The trial court granted a DVRO protecting a son from his mother's abuse. The mother appealed claiming Family Code section 6389, which prohibits a restrained party from possessing firearms, violated the Second Amendment because of the recent U.S. Supreme Court opinion, N.Y. State Rifle & Pistol Ass’n v. Bruen (2022) 142 S.Ct. 2111 (Bruen). In Bruen, the Court held New York’s public-carry gun licensing scheme violated the Second Amendment because “it prevent[ed] law-abiding citizens with ordinary self-defense needs from exercising their right to keep and bear arms.”  The Zachary H. court held Family Code section 6389 does not violate a restrained party's Second Amendment right to possess firearms for self-protection. Bruen only extends to “law-abiding citizens,” which does not include “individuals subject to domestic violence restraining orders,” like the mother in this case.

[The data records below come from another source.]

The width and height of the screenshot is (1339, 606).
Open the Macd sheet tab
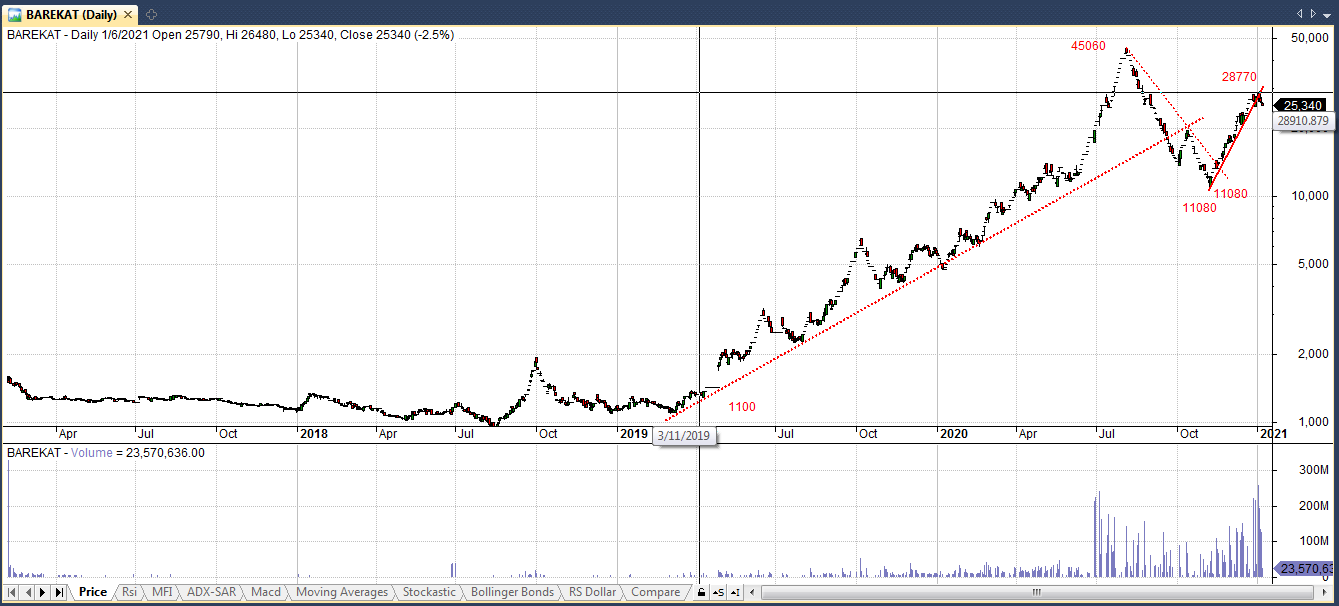click(265, 592)
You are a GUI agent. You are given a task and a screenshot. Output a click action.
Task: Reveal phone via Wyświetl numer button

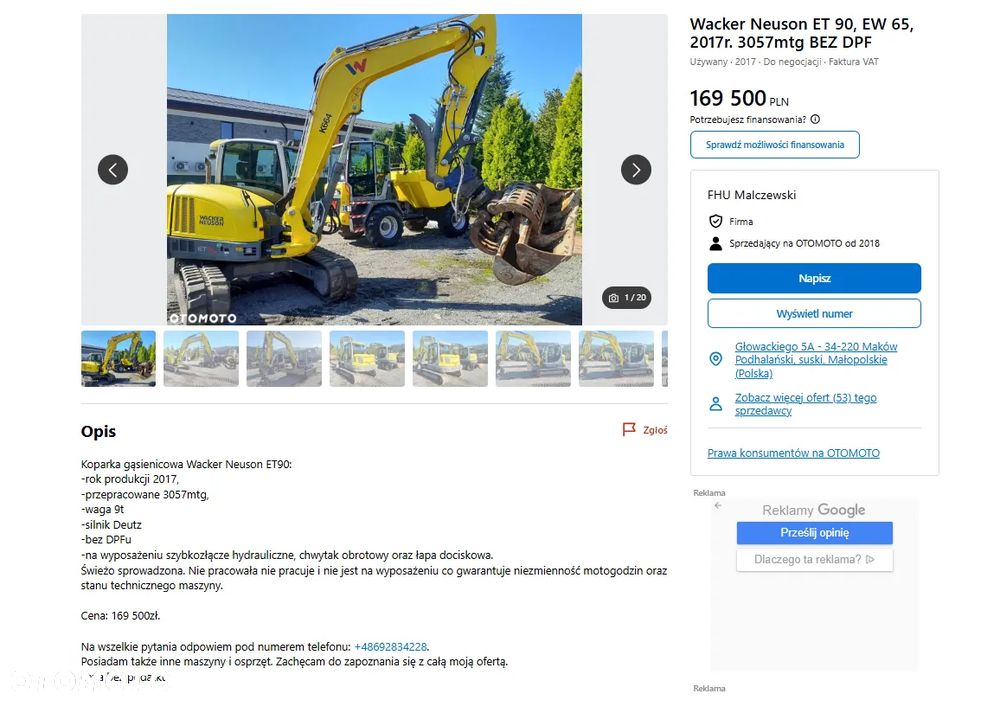click(814, 314)
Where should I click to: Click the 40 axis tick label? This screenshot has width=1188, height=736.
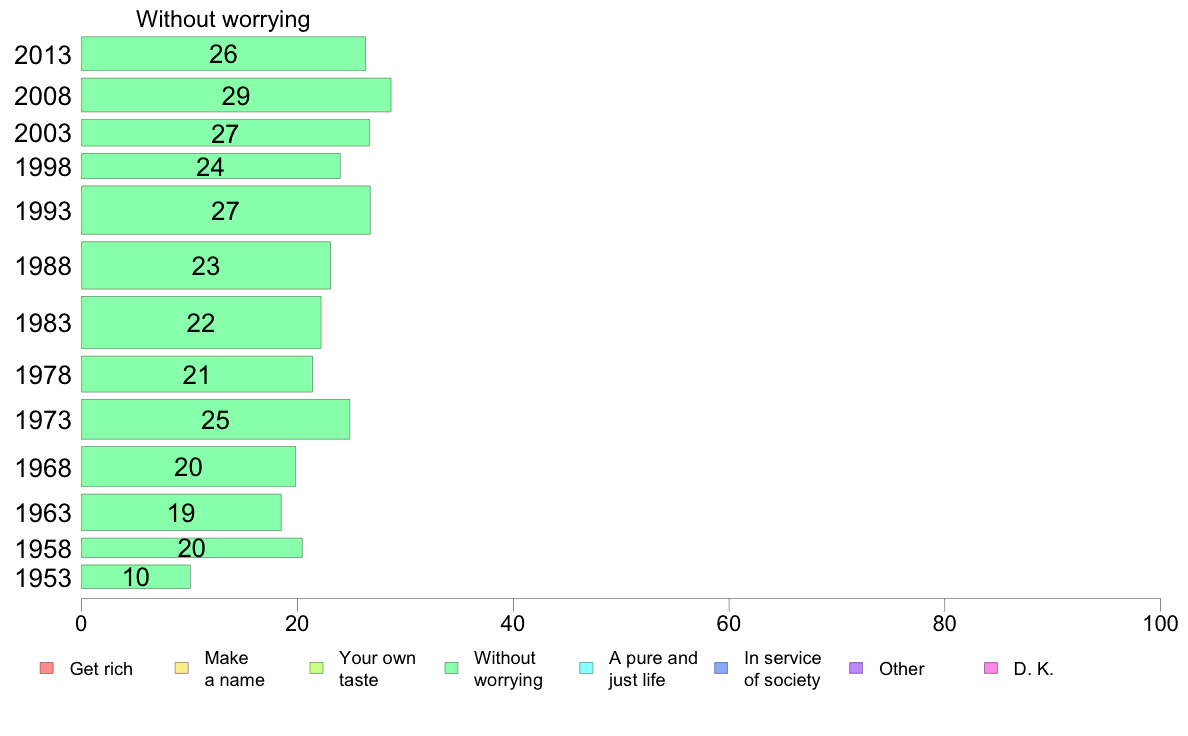(x=513, y=623)
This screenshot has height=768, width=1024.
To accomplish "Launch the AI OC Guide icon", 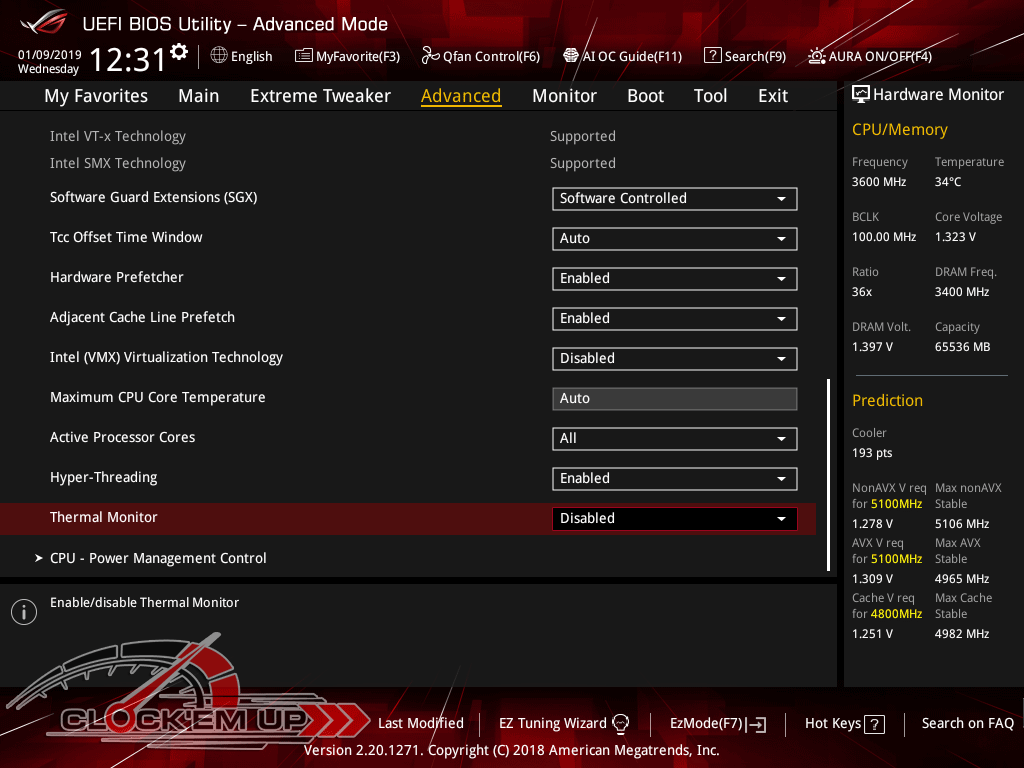I will (571, 56).

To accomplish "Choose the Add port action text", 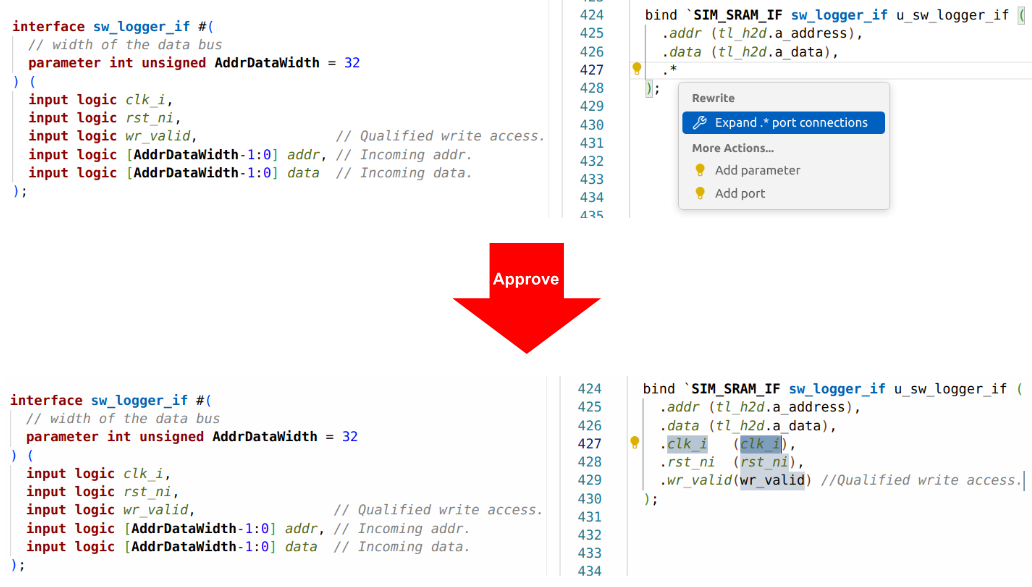I will point(740,194).
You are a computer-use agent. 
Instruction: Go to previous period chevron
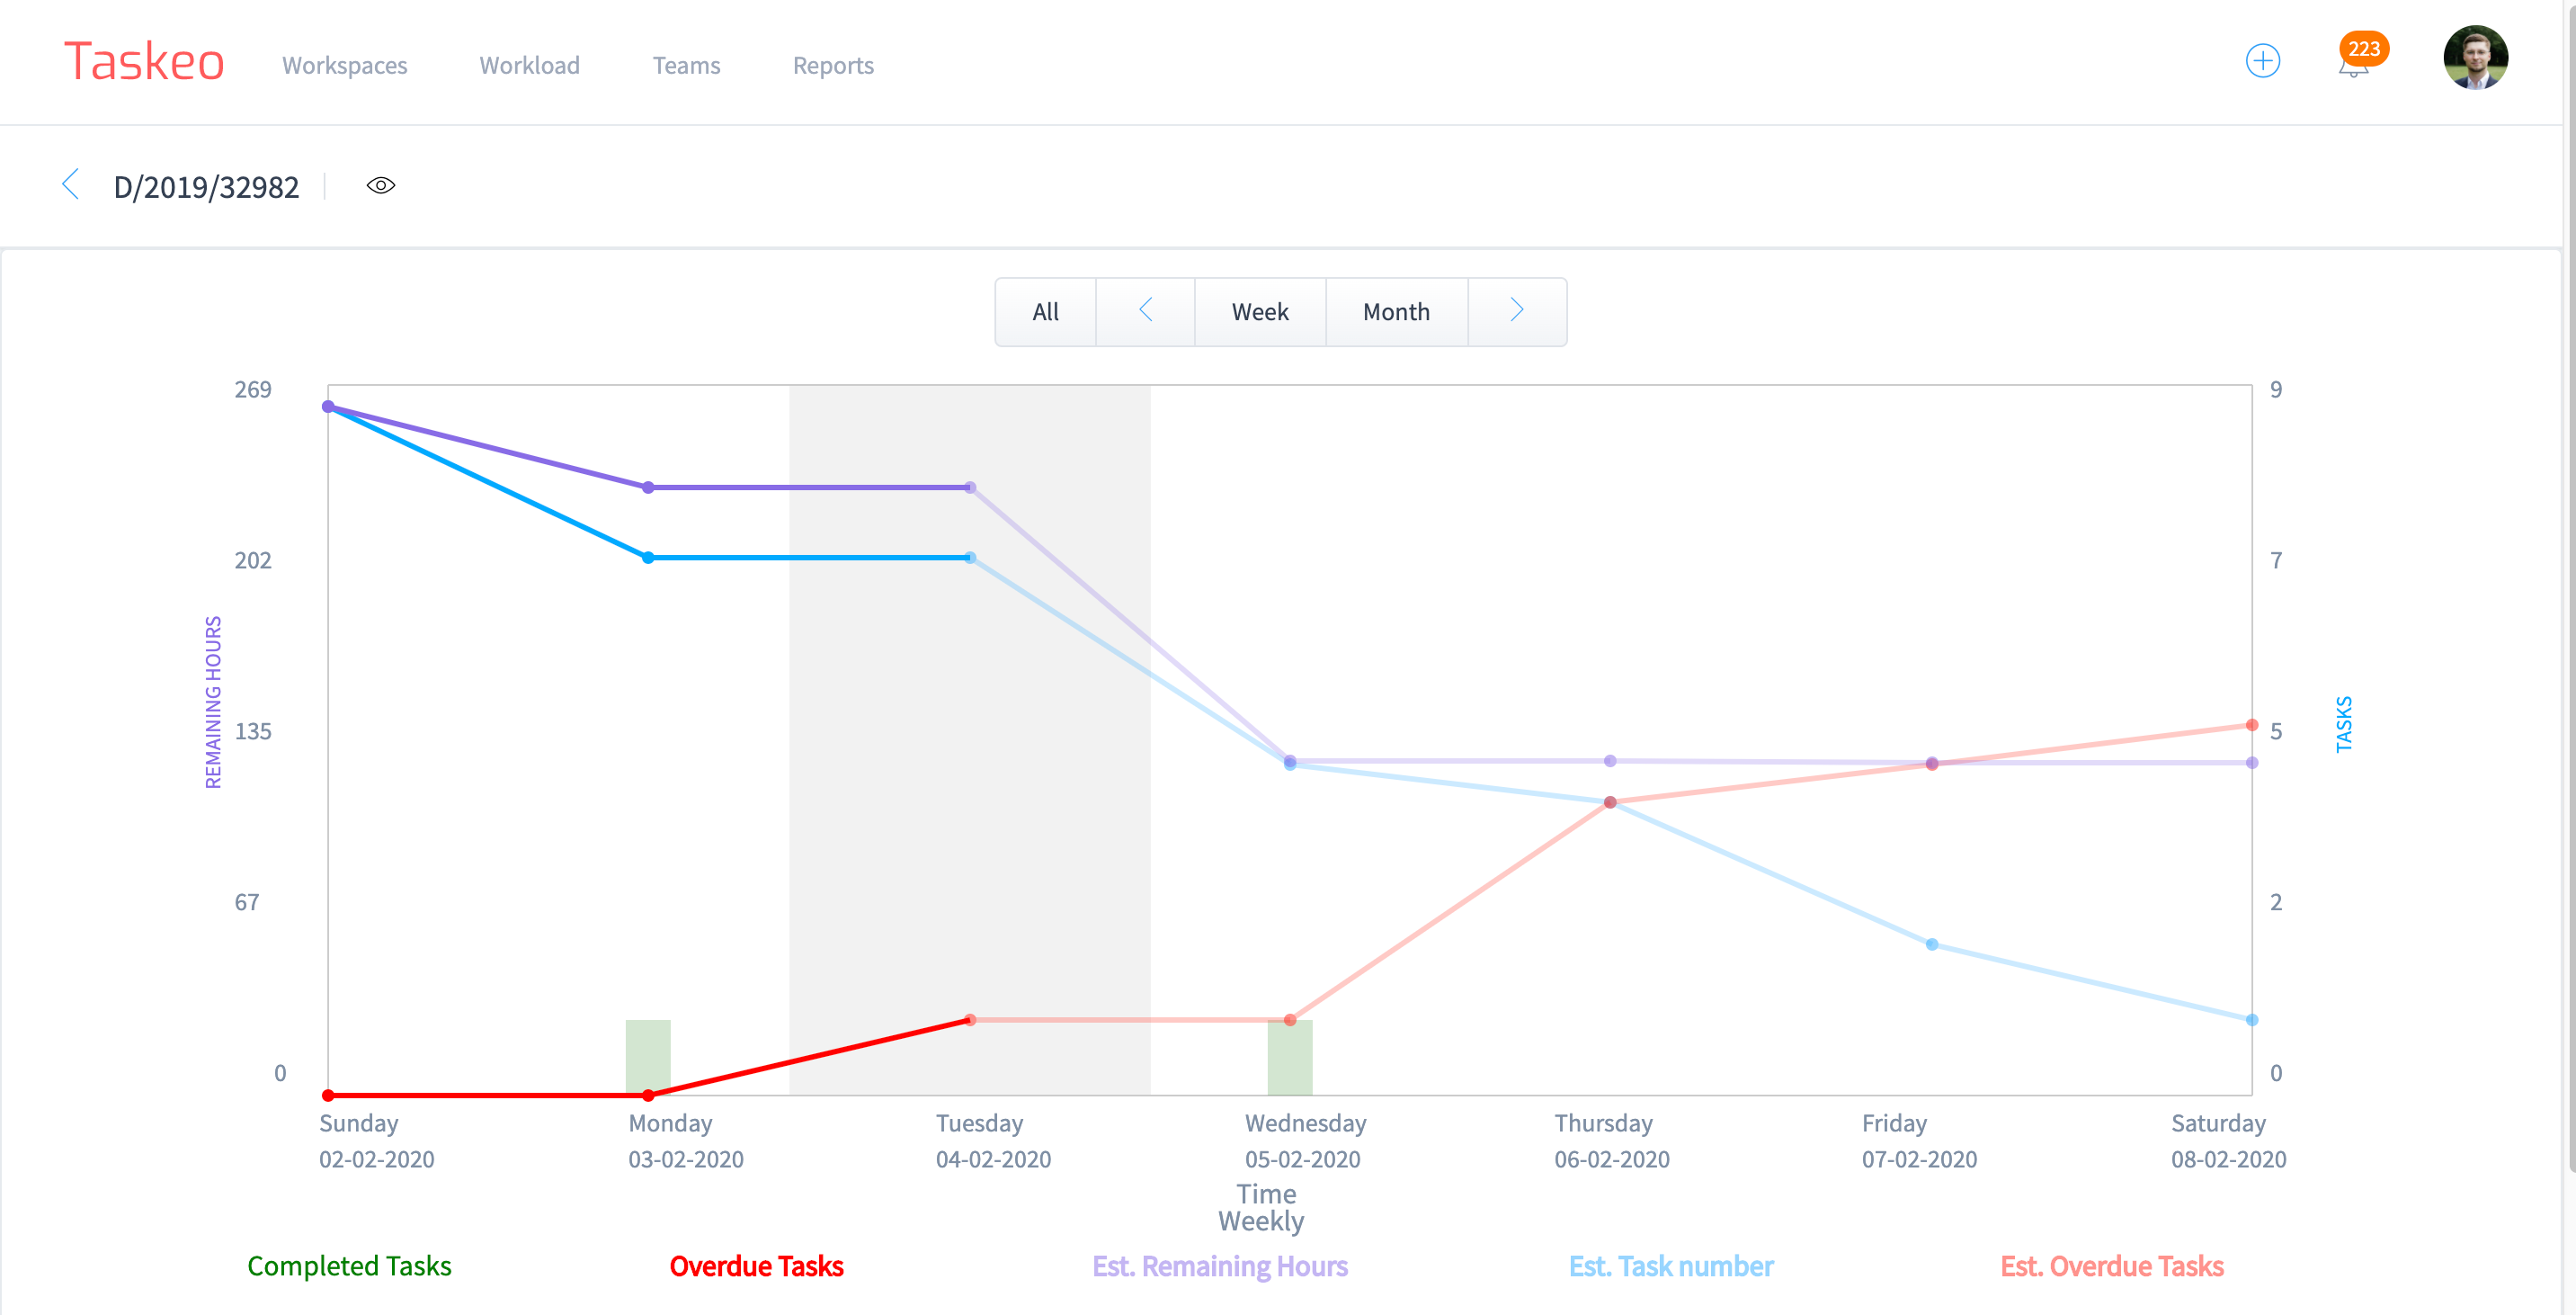click(x=1146, y=311)
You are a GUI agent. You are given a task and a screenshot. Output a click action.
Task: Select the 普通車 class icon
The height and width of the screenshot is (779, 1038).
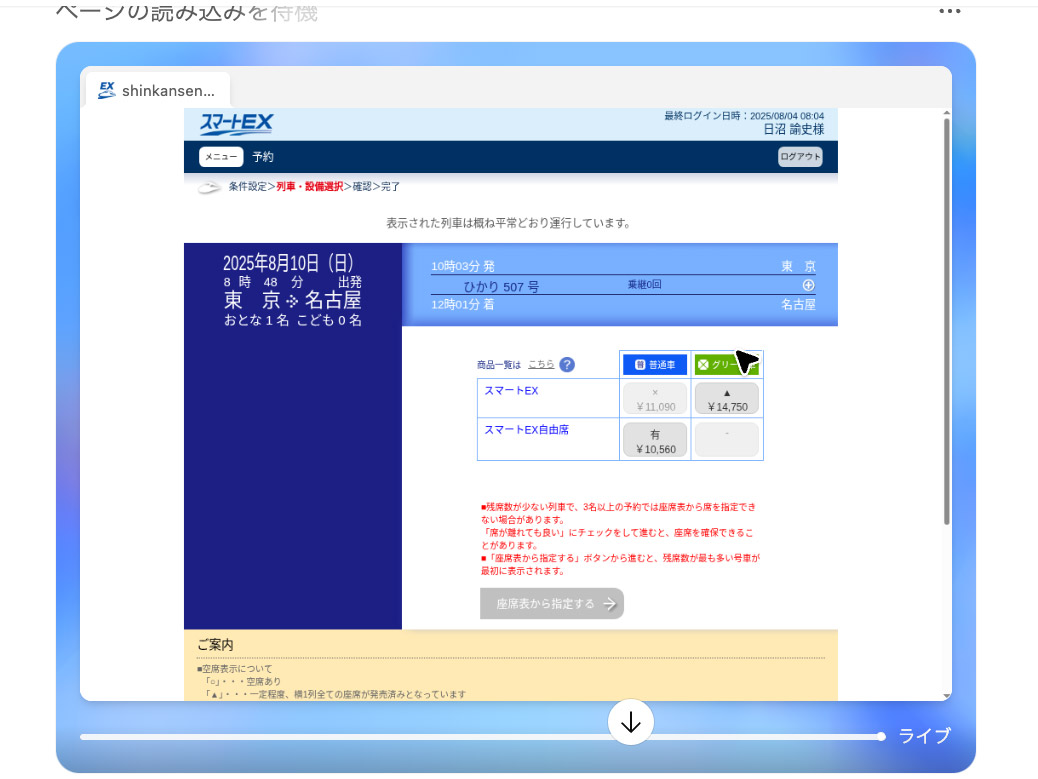point(654,364)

Nor does section 6389 violate the equal protection clause by allowing law enforcement officers to use a firearm while on duty. These two groups of individuals are not similarly situated for the purposes of the firearm prohibition: one group is a “narrow class of individuals[] for whom firearms are a necessary part of their employment,” and the other group comprises individuals who “generally desire a firearm to protect themselves.” Moreover, treating law enforcement differently than others is rationally related to the legitimate public purpose of reducing domestic violence "by prohibiting those who have committed acts of domestic violence from having ready access to a firearm.” The “especially narrow” exception balances the government’s interest with the economic interests of a restrained party to continue being employed.